(SOURCE EXTRACT begins)
Emily Duncan of West Lothian in Scotland was diagnosed with stage 3c ovarian cancer at 19 years old in 2012.
Emily’s problems started a few months after the birth of her daughter. For over a year she visited her doctor repeatedly with worsening complaints of stomach cramping, bloating, bowel and digestion issues, spotting, painful sex and fatigue. “I was told it was bad periods, a possible urinary tract infection, and then anxiety. I began to believe my GP and doubt myself. I can vividly remember saying to my partner (now husband) ‘Am I making this up?! Am I going crazy?’”.
Emily eventually saw a gynaecologist who raised the possibility of endometriosis and booked exploratory surgery. “I remember waking up and being asked to bring someone with me when they told me the results. It was then I knew it was serious. As soon as I heard the word cancer everything went blurry and my hearing was like being underwater.”
Further surgery followed. This time removing her uterus, cervix, ovaries, lymph nodes, some diaphragm and part of her bowel, requiring a colostomy. “I began chemotherapy a few weeks later and after this I had four years without further treatment.
During this time, Emily’s daughter started school – and Emily returned to studying, qualifying as a paediatric nurse. Her daughter 16 months old at the time of diagnosis, is now 11 years old.
Her cancer returned in 2016 and further surgery and treatment was required and restarted in 2018, which is unfortunately very typical of low-grade serous.
When Emily was first diagnosed, low-grade serous ovarian cancer had only been recognised as a unique cancer for eight years and was treated exactly the same as the very different and more common high-grade serous type. Now, Emily says, it is treated very differently.
“When I recurred I was treated with a hormone inhibitor called letrozole, I was then treated with bevacizumab before being lucky enough to try a newly researched drug called trametinib. Though the drug stopped working for me, the results were published this year. It is the first positive trial randomised clinical trial for my cancer. It’s exciting that these are options which didn’t exist when I was first diagnosed and shows how far things have moved along since then.”
Instead of a carefree life in her twenties, Emily has lived in the shadow of cancer. She says “there is a lot that is challenging and difficult including infertility. The fear and isolation of living in the unknown and not being able to plan for years ahead is very real. I find myself wondering if I will see my daughter reach specific milestones.”
“Yet at the same time, I appreciate the little things in every day so much more. Family is very important to me and we make spending time and taking holidays together a priority.”
“I am lucky to have an incredible oncologist Professor Charlie Gourlie who specialises in my cancer. I’m so supportive of Cure Our Ovarian Cancer who help fund his research. When you live with this cancer, research is everything. It’s your hope of a future.”
(SOURCE EXTRACT ends)
▸ **APPLY WHAT YOU READ**:
a - In the profile of Emily Duncan, how old was she when she was diagnosed with ovarian cancer?
b - Write out the part of the Emily Duncan profile starting with "Further surgery followed." and going on through "treated very differently.".
(DATA EXCERPT begins)
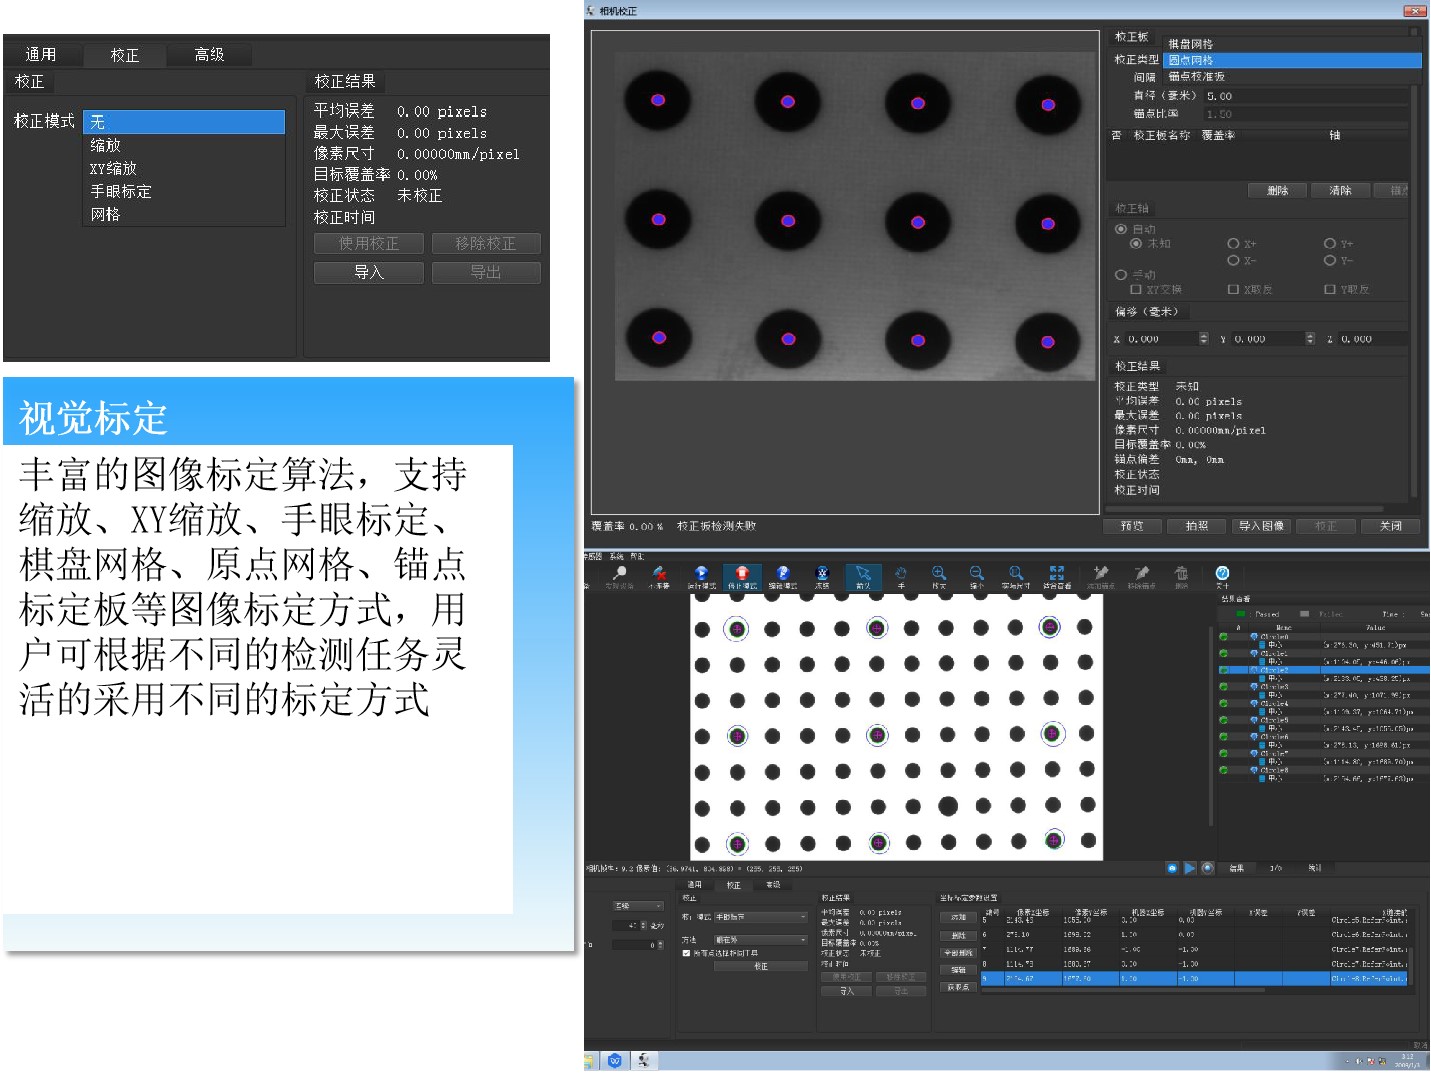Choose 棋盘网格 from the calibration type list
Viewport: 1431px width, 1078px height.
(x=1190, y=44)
(DATA EXCERPT ends)
▸ **PER-TASK ANSWERS**:
a - She was 19 years old.

b -
Further surgery followed. This time removing her uterus, cervix, ovaries, lymph nodes, some diaphragm and part of her bowel, requiring a colostomy. “I began chemotherapy a few weeks later and after this I had four years without further treatment.
During this time, Emily’s daughter started school – and Emily returned to studying, qualifying as a paediatric nurse. Her daughter 16 months old at the time of diagnosis, is now 11 years old.
Her cancer returned in 2016 and further surgery and treatment was required and restarted in 2018, which is unfortunately very typical of low-grade serous.
When Emily was first diagnosed, low-grade serous ovarian cancer had only been recognised as a unique cancer for eight years and was treated exactly the same as the very different and more common high-grade serous type. Now, Emily says, it is treated very differently.